DE.FEM.time: Nonparametric spatio-temporal density estimation with...

View source: R/DE_time.R

DE.FEM.timeR Documentation

Nonparametric spatio-temporal density estimation with differential regularization

Description

This function implements a nonparametric spatio-temporal density estimation method with differential regularization (given by the sum of the square of the L2 norm of the laplacian of the density function and the square of the L2 norm of the second- order time-derivative), when points are located over a planar mesh.
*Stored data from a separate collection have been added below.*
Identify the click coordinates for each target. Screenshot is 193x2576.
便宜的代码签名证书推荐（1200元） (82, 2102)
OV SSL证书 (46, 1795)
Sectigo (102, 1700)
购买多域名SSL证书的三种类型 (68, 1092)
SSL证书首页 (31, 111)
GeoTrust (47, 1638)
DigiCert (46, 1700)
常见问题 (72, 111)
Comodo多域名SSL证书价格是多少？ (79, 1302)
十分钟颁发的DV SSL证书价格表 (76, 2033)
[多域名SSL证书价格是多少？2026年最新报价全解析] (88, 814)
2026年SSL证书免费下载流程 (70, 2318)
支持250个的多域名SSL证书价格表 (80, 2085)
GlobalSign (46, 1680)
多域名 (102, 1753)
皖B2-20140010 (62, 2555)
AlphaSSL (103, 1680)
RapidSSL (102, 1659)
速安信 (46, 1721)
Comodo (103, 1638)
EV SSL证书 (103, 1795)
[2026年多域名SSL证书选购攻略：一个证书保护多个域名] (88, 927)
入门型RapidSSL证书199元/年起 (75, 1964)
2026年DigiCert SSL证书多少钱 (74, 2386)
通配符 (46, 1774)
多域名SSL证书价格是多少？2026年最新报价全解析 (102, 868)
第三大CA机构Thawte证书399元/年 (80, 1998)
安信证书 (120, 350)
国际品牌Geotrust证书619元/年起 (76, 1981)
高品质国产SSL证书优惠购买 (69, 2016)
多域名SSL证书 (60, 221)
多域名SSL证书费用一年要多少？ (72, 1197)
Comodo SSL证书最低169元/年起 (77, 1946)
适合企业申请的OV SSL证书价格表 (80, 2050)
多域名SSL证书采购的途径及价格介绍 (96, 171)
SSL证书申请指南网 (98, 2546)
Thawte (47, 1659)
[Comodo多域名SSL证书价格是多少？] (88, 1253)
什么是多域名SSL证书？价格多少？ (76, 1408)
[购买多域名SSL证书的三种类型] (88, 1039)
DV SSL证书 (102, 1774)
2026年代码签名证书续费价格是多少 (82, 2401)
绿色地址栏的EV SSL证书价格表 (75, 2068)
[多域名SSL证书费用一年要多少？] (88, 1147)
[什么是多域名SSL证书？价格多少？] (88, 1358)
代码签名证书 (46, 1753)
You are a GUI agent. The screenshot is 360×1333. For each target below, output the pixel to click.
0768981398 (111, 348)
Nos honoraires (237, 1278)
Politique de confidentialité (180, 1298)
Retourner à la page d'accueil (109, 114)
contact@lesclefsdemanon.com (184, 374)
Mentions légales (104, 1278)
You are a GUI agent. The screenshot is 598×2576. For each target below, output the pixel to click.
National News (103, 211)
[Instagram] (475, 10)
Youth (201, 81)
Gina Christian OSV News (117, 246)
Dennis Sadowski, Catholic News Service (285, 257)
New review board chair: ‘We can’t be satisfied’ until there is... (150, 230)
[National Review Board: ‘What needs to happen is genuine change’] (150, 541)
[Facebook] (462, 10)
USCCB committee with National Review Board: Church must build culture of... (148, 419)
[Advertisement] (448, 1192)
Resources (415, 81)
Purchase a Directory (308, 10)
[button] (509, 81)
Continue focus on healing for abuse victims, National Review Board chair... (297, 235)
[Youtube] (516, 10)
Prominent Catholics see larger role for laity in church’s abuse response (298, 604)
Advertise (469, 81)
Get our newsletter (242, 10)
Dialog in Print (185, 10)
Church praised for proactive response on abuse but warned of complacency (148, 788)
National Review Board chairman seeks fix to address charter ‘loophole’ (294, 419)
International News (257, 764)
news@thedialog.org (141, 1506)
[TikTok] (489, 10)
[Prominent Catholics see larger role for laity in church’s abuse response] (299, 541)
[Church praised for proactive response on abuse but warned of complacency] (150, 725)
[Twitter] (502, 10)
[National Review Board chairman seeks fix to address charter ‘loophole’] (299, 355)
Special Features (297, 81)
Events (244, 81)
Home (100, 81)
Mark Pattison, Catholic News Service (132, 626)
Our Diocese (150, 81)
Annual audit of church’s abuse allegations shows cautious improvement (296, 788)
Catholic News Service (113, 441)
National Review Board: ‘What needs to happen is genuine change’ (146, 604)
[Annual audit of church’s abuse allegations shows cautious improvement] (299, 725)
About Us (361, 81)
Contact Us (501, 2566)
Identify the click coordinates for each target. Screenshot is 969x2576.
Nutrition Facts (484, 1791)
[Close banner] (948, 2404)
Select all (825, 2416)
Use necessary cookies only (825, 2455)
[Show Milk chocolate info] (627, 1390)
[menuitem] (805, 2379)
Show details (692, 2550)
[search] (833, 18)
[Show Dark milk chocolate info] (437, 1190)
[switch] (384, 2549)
The computation relies only on the C++ implementation of the algorithm.

Usage

DE.FEM.time(data, data_time, FEMbasis, mesh_time, lambda, lambda_time, fvec=NULL,
                   heatStep=0.1, heatIter=10, stepProposals=NULL, tol1=1e-4, tol2=0, 
                   print=FALSE, nfolds=NULL, nsimulations=500, step_method="Fixed_Step", 
                   direction_method="BFGS", preprocess_method="NoCrossValidation",
                   search="tree", isTimeDiscrete=FALSE, flagMass=FALSE, flagLumped=FALSE)

Arguments

data

A matrix of dimensions #observations-by-ndim. Data are locations: each row corresponds to one point, the first column corresponds to the x-coordinates, the second column corresponds to the y-coordinates and, if ndim=3, the third column corresponds to the z-coordinates.

data_time

A vector of length #observations. The i-th datum is the time instant during which the i-th location is observed (according to the order in which locations are provided in data).

FEMbasis

A FEMbasis object describing the Finite Element basis, as created by create.FEM.basis.

mesh_time

A vector containing the b-splines knots for separable smoothing. It is the time mesh of the considered time domain (interval). Its nodes are in increasing order.

lambda

A scalar or vector of smoothing parameters in space. If it is a vector, the optimal smoothing parameter in space is chosen, together with the optimal smoothing parameter in time, with a k-fold cross-validation procedure based on the L2 norm.

lambda_time

A scalar or vector of smoothing parameters in time. If it is a vector, the optimal smoothing parameter in time is chosen, together with the optimal smoothing parameter in space, with a k-fold cross-validation procedure based on the L2 norm.

fvec

A vector of length #nodes of the spatial mesh times #B-spline temporal functional basis. It corresponds to the node values of the initial density function. If this is NULL the initial density is estimated thanks to a discretized heat diffusion process that starts from the empirical density of the data. Default is NULL. N.B. This vector cannot be the constant vector of zeros since the algorithm works with the log(f).

heatStep

A real specifying the time step for the discretized heat diffusion process.

heatIter

An integer specifying the number of iterations to perform the discretized heat diffusion process.

stepProposals

A scalar or a vector containing the step parameters useful for the descent algorithm. If there is a vector of parameters, the biggest one such that the functional decreases at each iteration is chosen. If it is NULL the following vector c(0.1, 0.01, 0.001, 0.0001, 0.00001, 0.000001, 1e-7, 1e-8, 1e-9) is proposed. Default is NULL. N.B. If the program does not receive a right parameter, it aborts the R session. Try a smaller parameter.

tol1

A scalar specifying the tolerance to use for the termination criterion based on the percentage difference between two consecutive iterations of the minimization algorithm of the loss function, the log-likelihood and the penalizations. Default is 1e-5.

tol2

A scalar specifying the tolerance to use for the termination criterion based on the norm of the gradient of the functional to be minimized (the true minimum is such that this norm is zero). The default version does not use this criterion. Default is 0.

print

A boolean that is TRUE if the user wants the value of the functional, of the loglikelihood and of the penalization terms printed on console at each iteration of the descent algorithm (plus some other information/warnings). Default is FALSE. N.B. We suggest to let it FALSE if preprocess_method is 'RightCV' or 'SimplifiedCV'.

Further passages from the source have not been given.